Put every line of the records below into a numbered list, one line per item, and leave out the blank lines.

### Data listing

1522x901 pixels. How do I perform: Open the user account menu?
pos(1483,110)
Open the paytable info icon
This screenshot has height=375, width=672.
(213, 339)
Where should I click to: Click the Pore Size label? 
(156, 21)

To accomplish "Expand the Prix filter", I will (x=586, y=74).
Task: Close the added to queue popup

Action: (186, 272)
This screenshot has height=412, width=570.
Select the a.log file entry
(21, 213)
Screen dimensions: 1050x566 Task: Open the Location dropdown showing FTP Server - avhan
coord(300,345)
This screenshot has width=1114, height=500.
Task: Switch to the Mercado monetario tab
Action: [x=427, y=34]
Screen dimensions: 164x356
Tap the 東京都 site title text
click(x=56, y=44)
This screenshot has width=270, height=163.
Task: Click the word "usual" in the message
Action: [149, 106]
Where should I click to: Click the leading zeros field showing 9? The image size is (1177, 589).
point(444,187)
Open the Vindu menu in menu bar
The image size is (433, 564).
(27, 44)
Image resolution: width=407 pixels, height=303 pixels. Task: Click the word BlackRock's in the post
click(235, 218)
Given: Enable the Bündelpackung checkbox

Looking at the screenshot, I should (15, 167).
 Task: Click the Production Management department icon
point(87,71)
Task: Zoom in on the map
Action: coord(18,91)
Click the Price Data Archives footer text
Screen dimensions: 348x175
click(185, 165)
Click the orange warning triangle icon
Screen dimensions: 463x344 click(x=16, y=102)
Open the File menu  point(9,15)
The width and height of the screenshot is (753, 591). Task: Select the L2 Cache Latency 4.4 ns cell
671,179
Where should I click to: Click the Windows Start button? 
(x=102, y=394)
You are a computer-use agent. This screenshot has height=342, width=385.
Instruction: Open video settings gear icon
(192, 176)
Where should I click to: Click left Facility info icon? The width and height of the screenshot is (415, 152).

######

* _Solved problem_:
1. 1522x901 pixels. How do I perform: Open the user account menu?
2. pos(1483,110)
3. Open the paytable info icon
4. This screenshot has height=375, width=672.
5. (213, 339)
6. Where should I click to: Click the Pore Size label? 
7. (156, 21)
8. To accomplish "Expand the Prix filter", I will (x=586, y=74).
9. Task: Close the added to queue popup
10. Action: (186, 272)
11. This screenshot has height=412, width=570.
12. Select the a.log file entry
13. (21, 213)
14. Screen dimensions: 1050x566 Task: Open the Location dropdown showing FTP Server - avhan
15. coord(300,345)
16. This screenshot has width=1114, height=500.
17. Task: Switch to the Mercado monetario tab
18. Action: [x=427, y=34]
19. Screen dimensions: 164x356
20. Tap the 東京都 site title text
21. click(x=56, y=44)
22. This screenshot has width=270, height=163.
23. Task: Click the word "usual" in the message
24. Action: [149, 106]
25. Where should I click to: Click the leading zeros field showing 9? The image size is (1177, 589).
26. point(444,187)
27. Open the Vindu menu in menu bar
28. The image size is (433, 564).
29. (27, 44)
30. Image resolution: width=407 pixels, height=303 pixels. Task: Click the word BlackRock's in the post
31. click(235, 218)
32. Given: Enable the Bündelpackung checkbox
33. Looking at the screenshot, I should (15, 167).
34.  Task: Click the Production Management department icon
35. point(87,71)
36. Task: Zoom in on the map
37. Action: coord(18,91)
38. Click the Price Data Archives footer text
39. Screen dimensions: 348x175
40. click(185, 165)
41. Click the orange warning triangle icon
42. Screen dimensions: 463x344 click(x=16, y=102)
43. Open the File menu  point(9,15)
44. The width and height of the screenshot is (753, 591). Task: Select the L2 Cache Latency 4.4 ns cell
45. 671,179
46. Where should I click to: Click the Windows Start button? 
47. (x=102, y=394)
48. You are a computer-use agent. This screenshot has height=342, width=385.
49. Instruction: Open video settings gear icon
50. (192, 176)
51. Where should I click to: Click left Facility info icon? The width and height of the screenshot is (415, 152).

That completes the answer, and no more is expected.